▶ _Dataset records_:

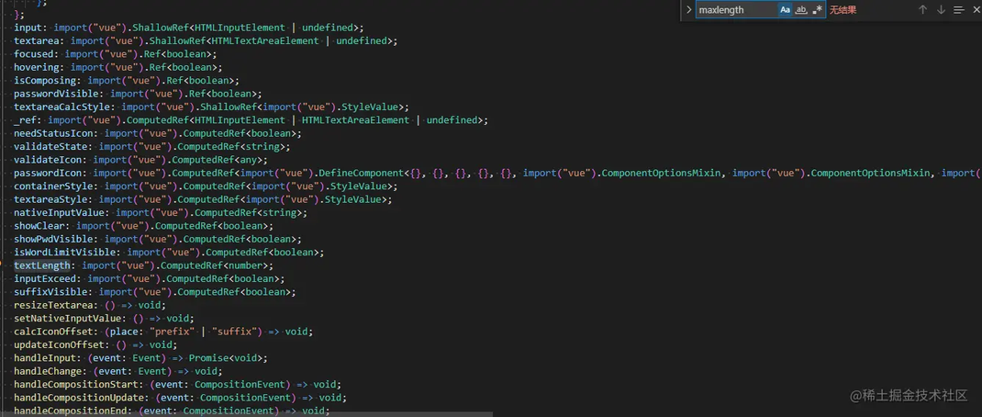Viewport: 982px width, 417px height.
Task: Click the handleCompositionStart method name
Action: coord(76,384)
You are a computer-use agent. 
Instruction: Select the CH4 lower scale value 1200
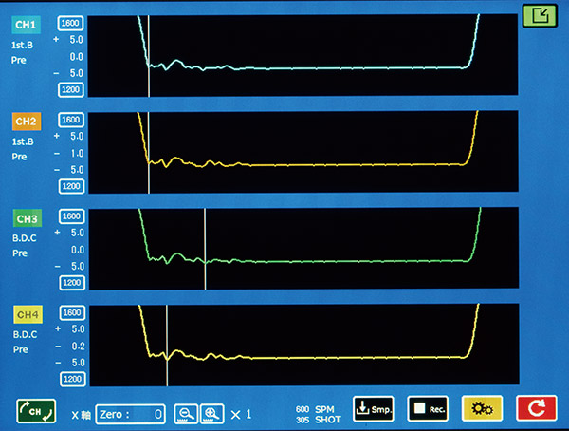click(73, 380)
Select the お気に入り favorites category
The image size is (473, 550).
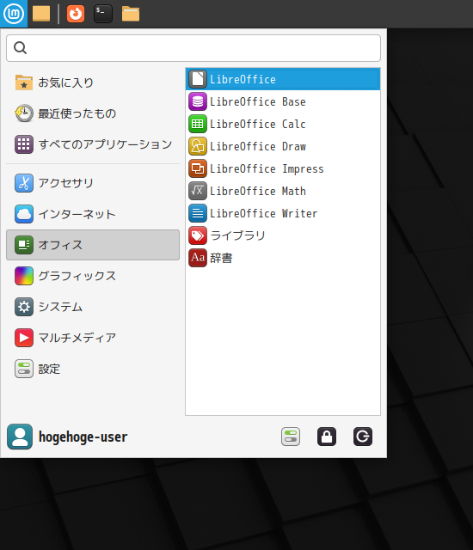[93, 83]
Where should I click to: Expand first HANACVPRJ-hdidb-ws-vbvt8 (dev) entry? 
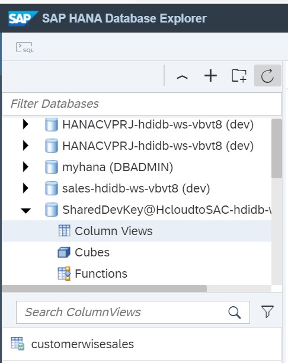(x=25, y=124)
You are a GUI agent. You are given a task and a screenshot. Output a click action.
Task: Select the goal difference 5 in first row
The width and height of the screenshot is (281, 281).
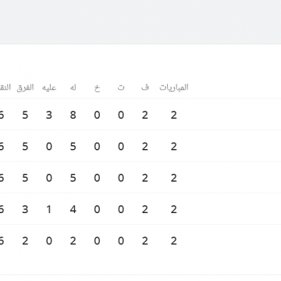coord(25,115)
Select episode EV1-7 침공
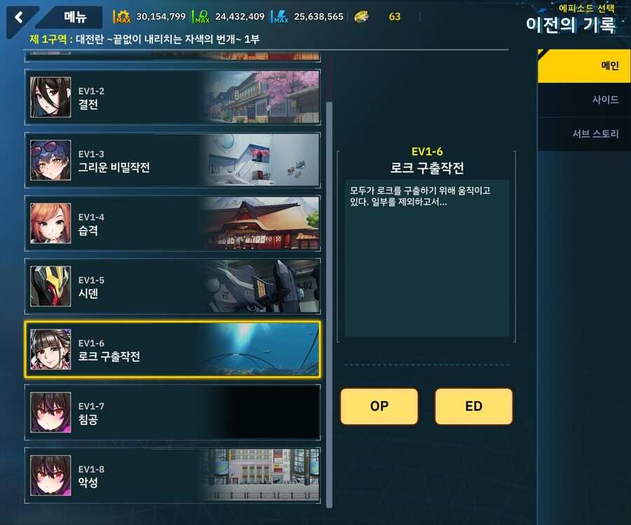 click(172, 412)
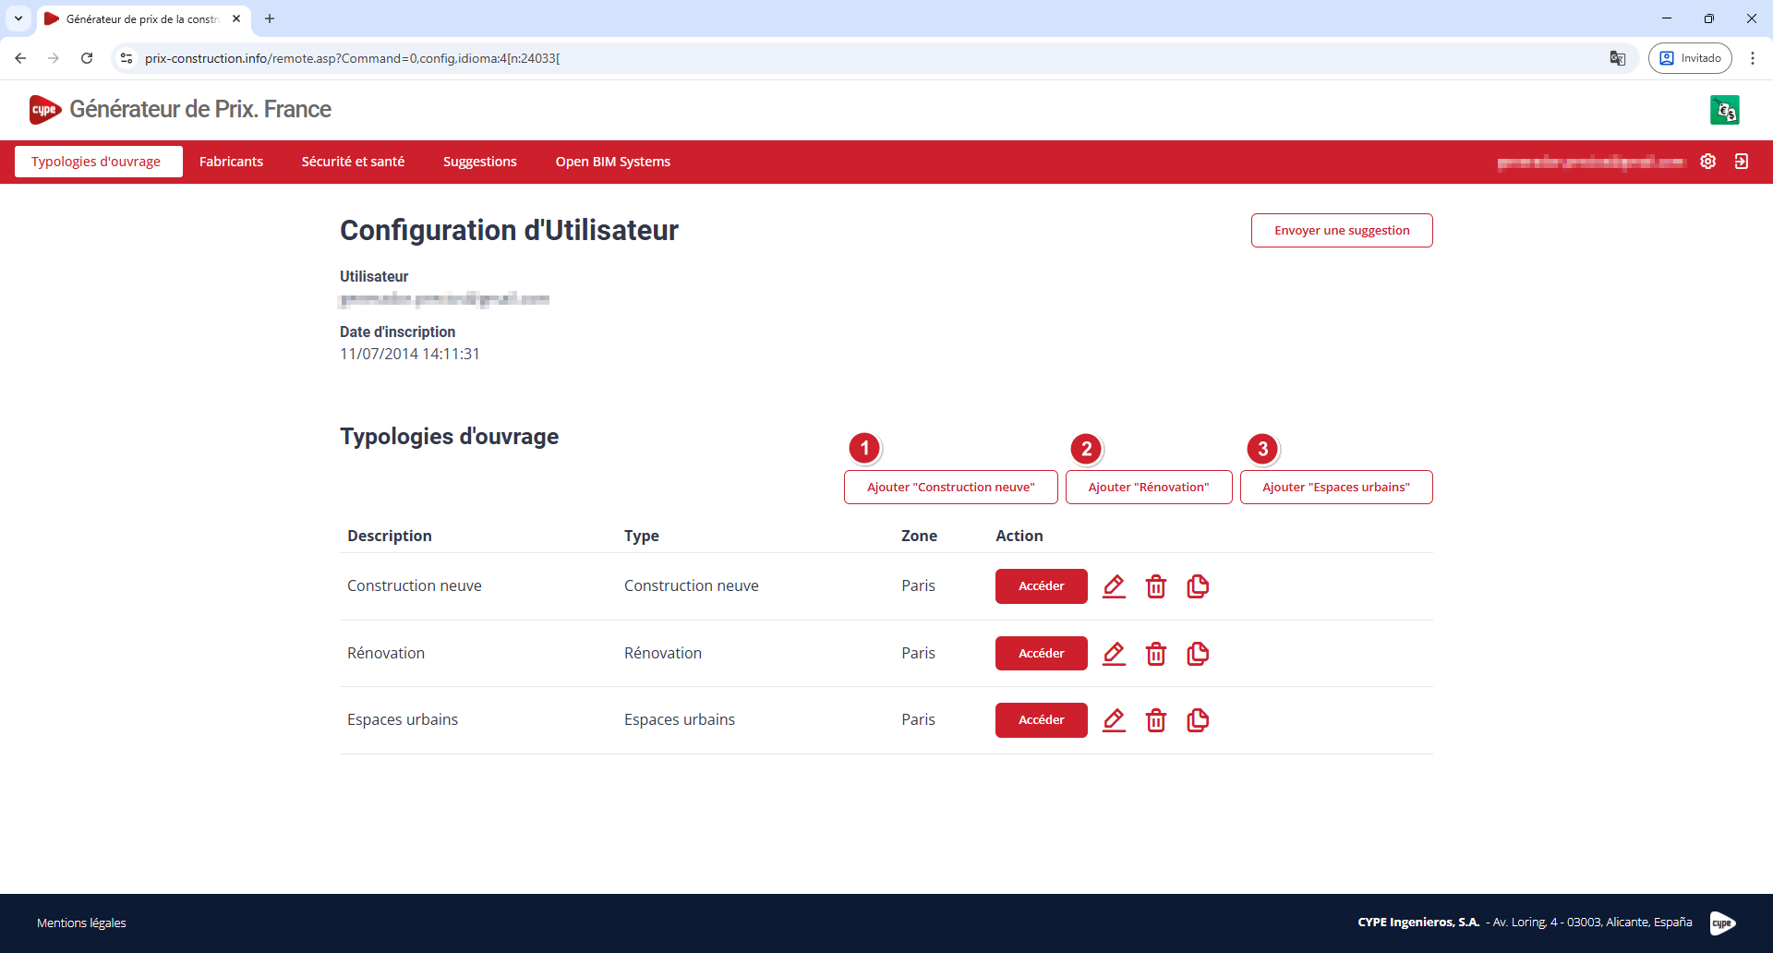Copy the Rénovation typology
This screenshot has width=1773, height=953.
point(1198,654)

▶ _TASK DIRECTIONS_:
Could you reproduce exactly, and only, the lines from the one containing "Task: Select the" through the end of the records above, both included, while leaving out the pictures?

▶ _SOLUTION TO THE PROBLEM_:
Task: Select the goal difference 5 in first row
The width and height of the screenshot is (281, 281).
coord(25,115)
Select episode EV1-7 침공
 click(172, 412)
Copy the Rénovation typology
This screenshot has width=1773, height=953.
point(1198,654)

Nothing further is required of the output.